Cette assignation en référé devant le Tribunal de grande instance de Thonon-les-Bains, à l'encontre de M. [N] [J] et de la CPAM de Haute-Savoie, décrivait que M. [K] [Y] avait bu plusieurs verres d'un alcool distillé artisanalement et apporté par M. [J] sur leur lieu de travail, avant de se sentir mal le lendemain et d'être hospitalisé pour de graves lésions, car cet alcool contenait des molécules très toxiques.

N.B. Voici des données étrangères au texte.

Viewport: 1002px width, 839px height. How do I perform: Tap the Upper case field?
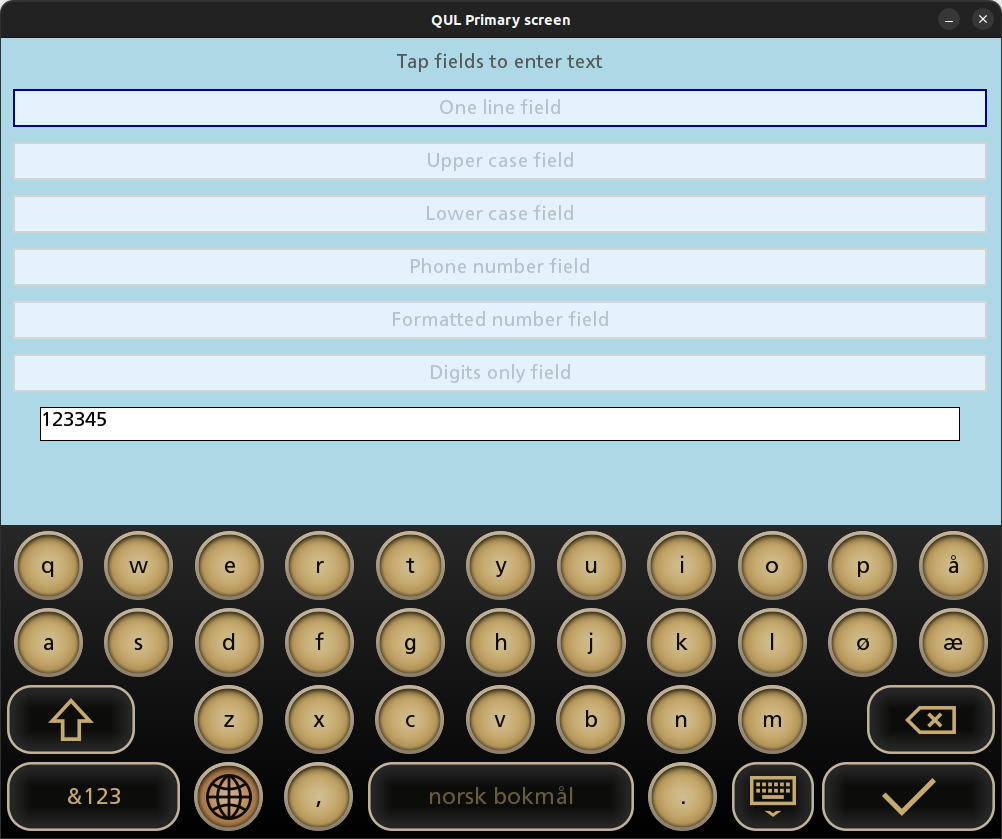500,161
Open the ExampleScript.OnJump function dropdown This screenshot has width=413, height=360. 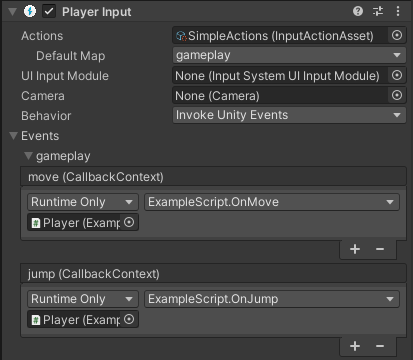[272, 299]
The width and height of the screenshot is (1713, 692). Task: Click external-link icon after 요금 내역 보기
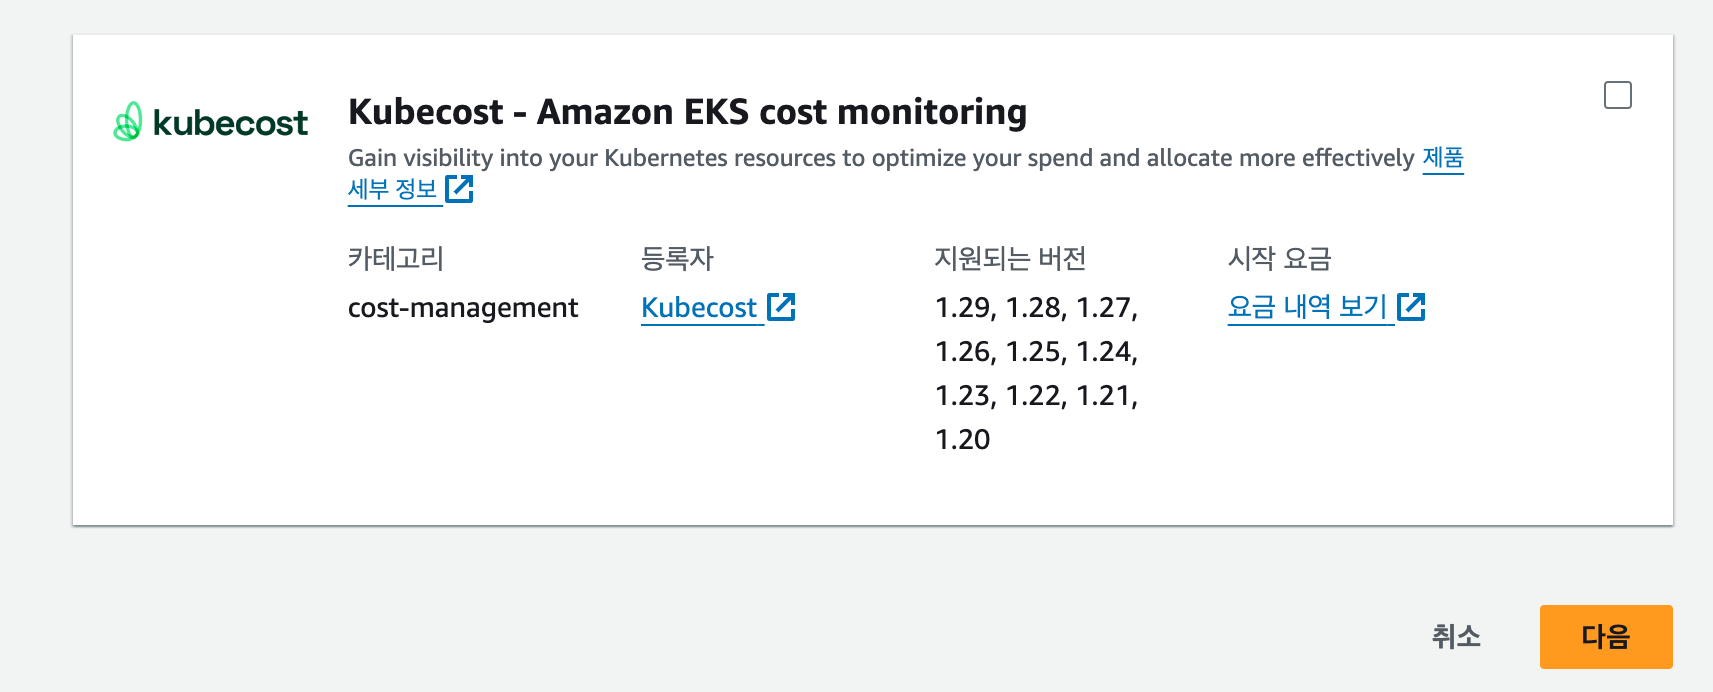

Une infraction pour blessures involontaires n'a pas été poursuivie, car M. [K] [Y] ne souhaitait pas voir M. [J] sanctionné, et il avait opté pour une procédure en responsabilité civile, et demandait une expertise médico-légale, une provision de 30.000 euros et que la décision soit déclarée commune et opposable à la CPAM de la Haute-Savoie, son organisme social.
L'assignation était accompagnée de deux pièces selon l'acte et son bordereau': un procès-verbal d'enquête, produit au présent débat et qui révèle notamment l'absorption de l'alcool pendant des pauses café'; un certificat médical du docteur [U] du 23 novembre 2017 qui décrit les graves lésions et le suivi médical, avec un diagnostic d'insuffisance hépatique aiguë, une nécrose corticale bilatérale et une insuffisance rénale chronique terminale, nécessitant probablement une ou deux transplantations rénales.
Par conséquent, l'assignation n'avait pas pour objet d'informer la CPAM de l'existence d'un accident du travail, mais de la mettre en cause et de l'informer d'une procédure civile contre la personne ayant causé la grave intoxication de M. [K] [Y]. Dans la présente affaire, il ne saurait être reproché à la caisse de ne pas avoir instruit une déclaration d'accident du travail qui n'a pas été faite, et qu'il ne lui appartenait pas d'inventer à partir de cette assignation, alors qu'il lui était expressément signifié le choix d'engager une procédure fondée sur la responsabilité civile de M. [J], et ipso facto, de ne pas en engager une ni sur le fondement pénal ni sur le fondement de la législation concernant les risques professionnels.
Dès lors, M. [K] [Y] ne justifie d'aucune déclaration d'accident du travail dans le délai de deux ans ayant suivi les faits du 28 octobre 2016 et le courrier du 14 juin 2019 est intervenu trop tard pour pouvoir bénéficier d'une procédure de reconnaissance d'un accident du travail.
Au surplus, le certificat médical transmis avec l'assignation résumait l'histoire médicale de M. [K] [Y] en évoquant juste une intoxication accidentelle au méthanol, à l'éthylène glycol et au diéthylène glycol, sans mentionner le caractère professionnel des lésions ou un accident du travail ou le fait que ce courrier constituait un certificat médical initial.
4. - Le jugement, qui a débouté M. [K] [Y] de ses demandes et l'a condamné aux dépens, sera donc confirmé et l'appelant supportera les dépens de la procédure d'appel.
PAR CES MOTIFS
La cour, statuant publiquement et par décision réputée, après en avoir délibéré conformément à la loi':
Confirme en toutes ses dispositions le jugement du Pôle social du Tribunal judiciaire d'Annecy du 8 décembre 2022,
Y ajoutant,
Condamne M. [E] [K] [Y] aux dépens de la procédure d'appel.
Prononcé publiquement par mise à disposition de l'arrêt au greffe de la cour, les parties ayant été préalablement avisées dans les conditions prévues au deuxième alinéa de l'article 450 du code de procédure civile.
Signé par M. Jean-Pierre Delavenay, président et par Mme Chrystel Rohrer, greffier auquel la minute de la décision a été remise par le magistrat signataire.